A Day Afloat
Sunday, October 14: A peaceful floating procession with kayaks and sailboats, banners and trumpets, on NYC waterways to oppose two pipelines that will bring fracked gas to NYC: the Spectra Pipeline and the Rockaway Pipeline. [more…]
October 13: Join CARP on the Jamaica Bay Sunset Cruise
On Saturday, October 13, from 3 to 6 p.m., join CARP members on the Jamaica Bay Sunset Ecology Cruise. Find out what we are fighting to preserve by keeping the Rockaway pipeline project out of Gateway. The three-hour tour is guided by Mickey Cohen and Don Riepe, both immensely knowledgeable and entertaining. Tickets are $45; $20 for children. Purchase tickets online or at the dock. CARP folks will be meeting at 2 p.m. at Pier 4 (Emmons & Bedford Ave.) to do some leafletting in advance of the cruise. If you would like to join us, send us a message: email@example.com
Deadline for Comments on the Gateway General Management Plan: Oct. 5
The National Park Service is preparing a 20-year General Management Plan for the Gateway National Recreation Area. In a beautifully designed glossy brochure, it describes four plans for Gateway’s future. But nowhere is there any mention of the Williams/Transco Rockaway Lateral shale gas pipeline project.
NPS is seeking comments from the public. We are asking our supporters to take this opportunity to comment online, and specifically, to oppose the Rockaway Lateral pipeline project. The deadline for comments is October 5, 2012.
The online comments page consists of three questions and a final Comments section. Here are some response guidelines to follow.
1. Which draft management alternative best helps Gateway carry out its purpose?
The General Management Plan outlines four alternatives on pages 9–13 of its brochure, New Vision for a Great Urban Park.
A: No-Action Alternative: things stay as they are
B: Discover Gateway: makes the park more accessible to local communities
C: Experience Preserved Places: focuses on the natural and cultural resources of the park
D: Connect Coastlines: emphasizes water-based resources, activities, and transportation
You may choose any of the four plans, or you may leave this question blank.
Question 2: Which draft management alternative do you favor and why?
Here is a sample response for plan C, which the Audubon Society supports:
“Experiencing Preserved Places” offers the best protections for threatened wildlife, including birds, in Gateway National Recreation Area.

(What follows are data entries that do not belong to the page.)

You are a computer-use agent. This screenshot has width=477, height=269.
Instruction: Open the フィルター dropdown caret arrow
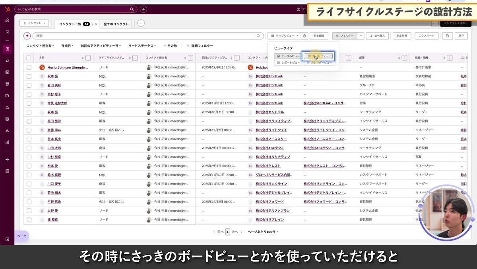click(361, 36)
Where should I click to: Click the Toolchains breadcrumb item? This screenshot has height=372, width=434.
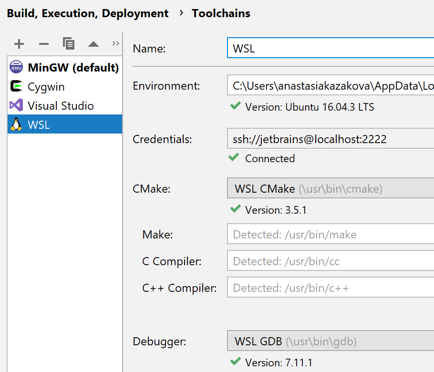(x=221, y=13)
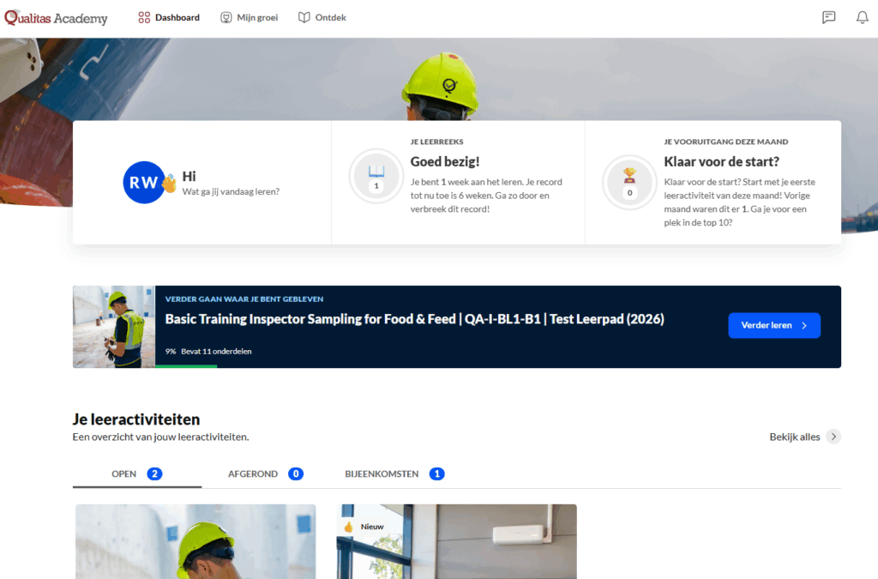Click the 9% course progress bar
Screen dimensions: 878x579
186,366
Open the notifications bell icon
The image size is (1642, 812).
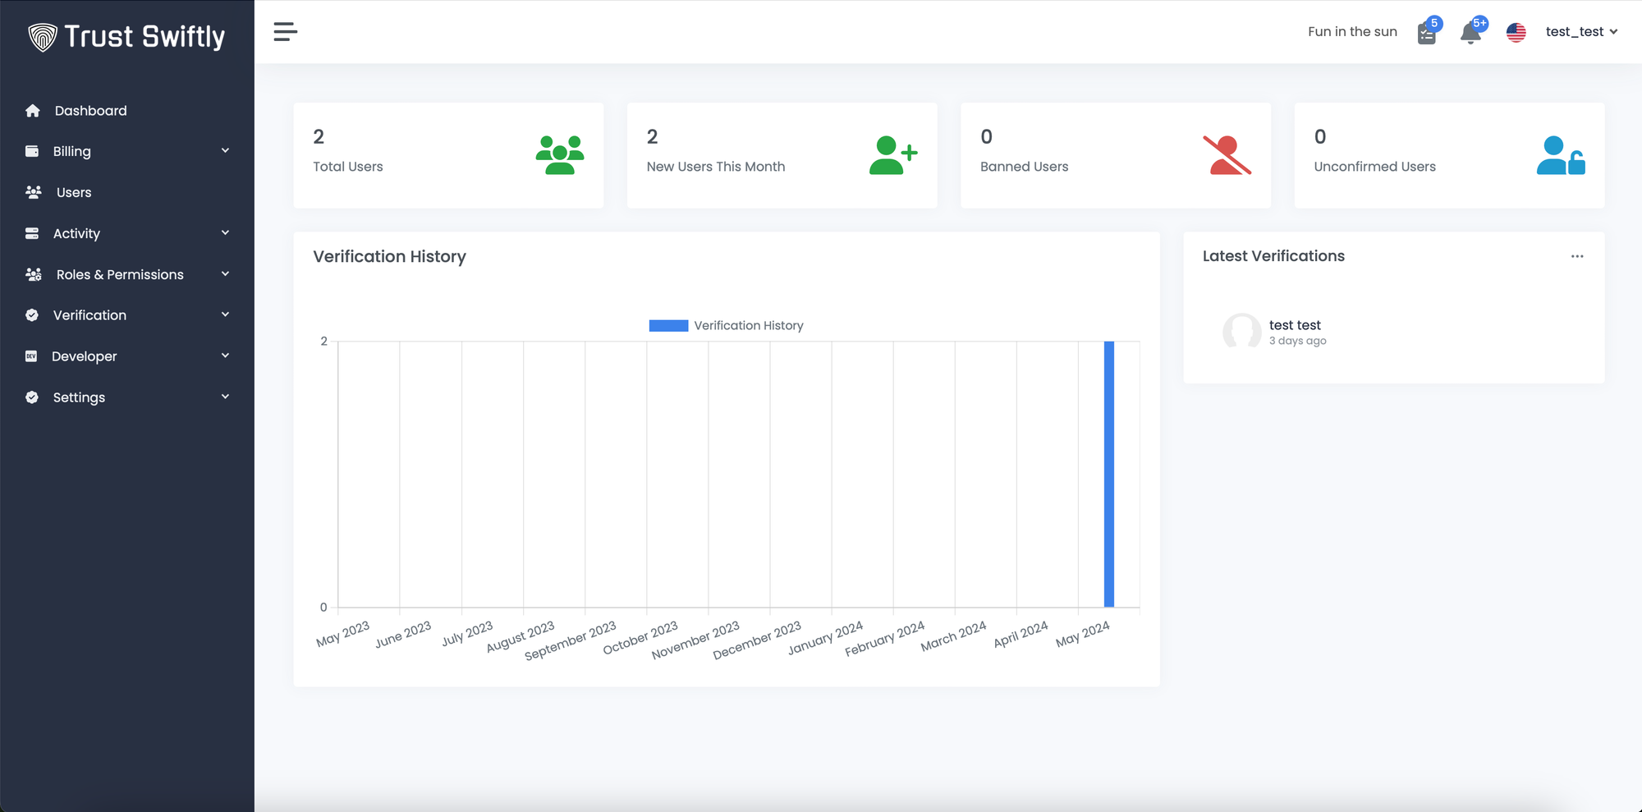(x=1470, y=33)
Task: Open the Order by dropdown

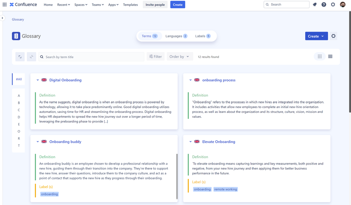Action: pyautogui.click(x=179, y=56)
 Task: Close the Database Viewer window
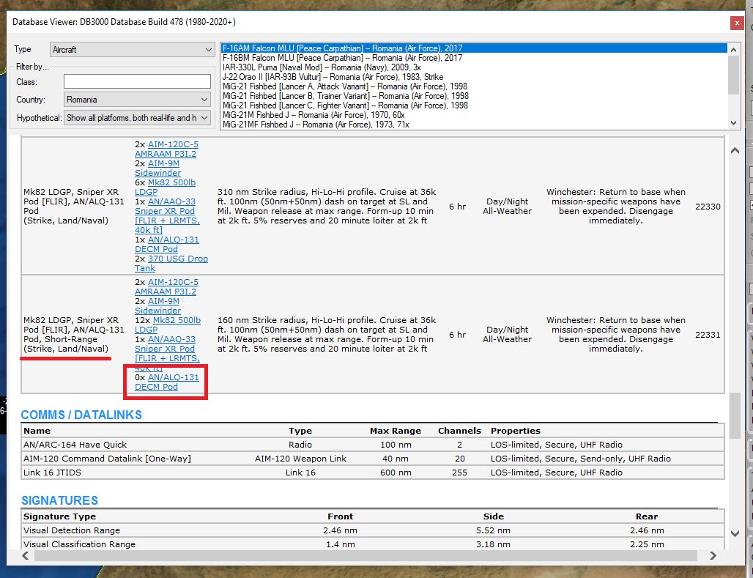pyautogui.click(x=736, y=23)
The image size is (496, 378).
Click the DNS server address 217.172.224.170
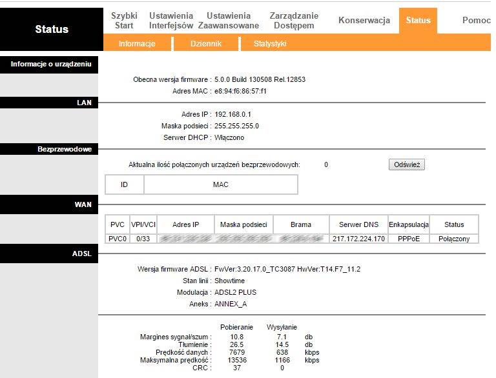358,239
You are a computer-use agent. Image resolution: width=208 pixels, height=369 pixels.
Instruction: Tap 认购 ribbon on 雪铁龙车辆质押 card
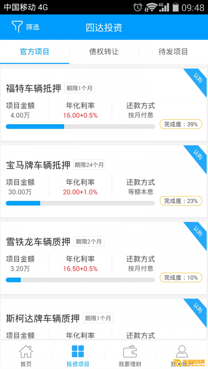tap(197, 232)
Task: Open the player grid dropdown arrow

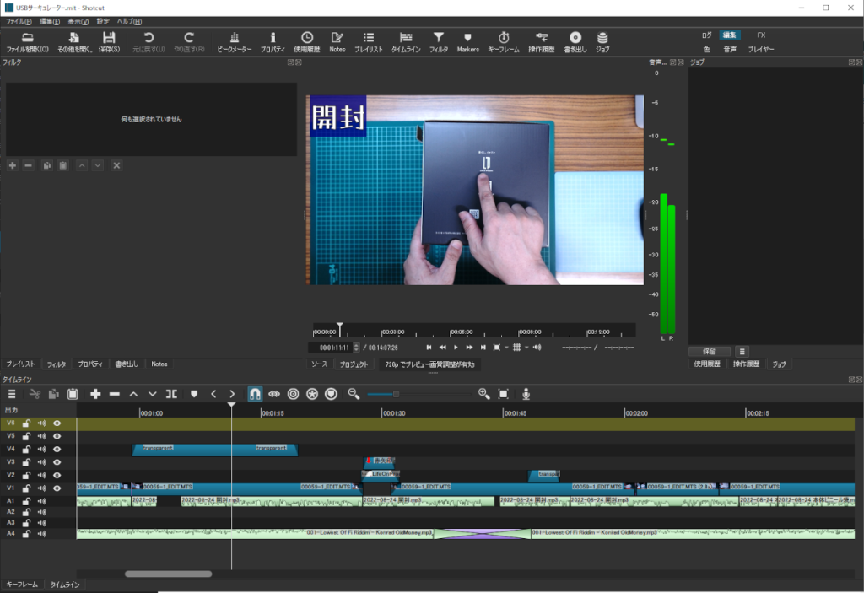Action: point(527,348)
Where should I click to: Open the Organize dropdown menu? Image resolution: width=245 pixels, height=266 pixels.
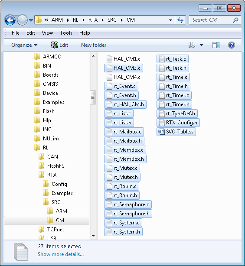(24, 45)
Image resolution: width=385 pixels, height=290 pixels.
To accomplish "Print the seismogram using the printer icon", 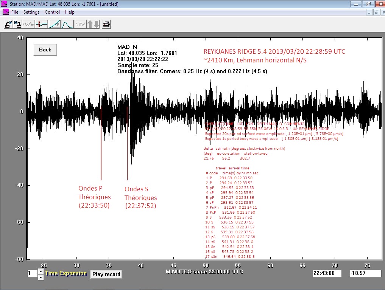I will click(x=106, y=24).
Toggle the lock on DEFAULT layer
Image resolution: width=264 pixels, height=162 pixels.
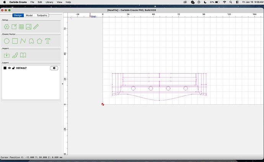point(13,68)
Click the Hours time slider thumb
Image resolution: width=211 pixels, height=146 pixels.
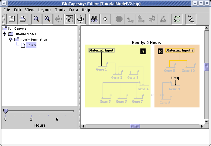(x=5, y=111)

As public access improves and the region’s population grows, it is imperative to provide sanctuaries for wildlife and places where urban people can experience nature. In addition, pressures from climate change and sea level rise will squeeze populations already reeling from human disturbance.
Question 3: Are there other ideas important to you that are missing from these draft management alternatives?
There is no mention of the proposed gas pipeline. The public is being kept in the dark, and if not for local people and press publicizing this plan, we would not know about it at all. There is no amount of money that can make up for the loss of the integrity of our national park by handing it over to private industrial use.
The Comments Section: This is the crucial section!
Keep the natural gas industry out of our park, our beach, our bay, and our ocean. No Rockaway Lateral pipeline through the park and no metering and regulating gas station in Floyd Bennett Field. Natural gas facilities are not appropriate readaptive uses of historic structures in parkland protected by NPS. They do not support the mission of the park as stated in its enabling legislation.
I greatly object to the planned Rockaway Lateral pipeline. It is not right to give up our national park land for industrial purposes. Even if everything works perfectly, and there is NEVER a spill or leak, the outgasing of pollutants at the metering station in Floyd Bennett Field will disturb people, gardens, birds, and animals. And if, like all pipelines, there are even small leaks, damage will be compounded. If this pipeline carries fracked gas (don’t they all now?) the damage will be exponential, both at the source and throughout the delivery system. I believe that we have sufficient pipeline capacity for our current needs, and that our future energy needs are best met by a combination of conservation and renewable energy, not fossil fuels.
Put your comments in your own words. It is fine to write a brief personal response, and equally appropriate to write a more lengthy and fact-based response.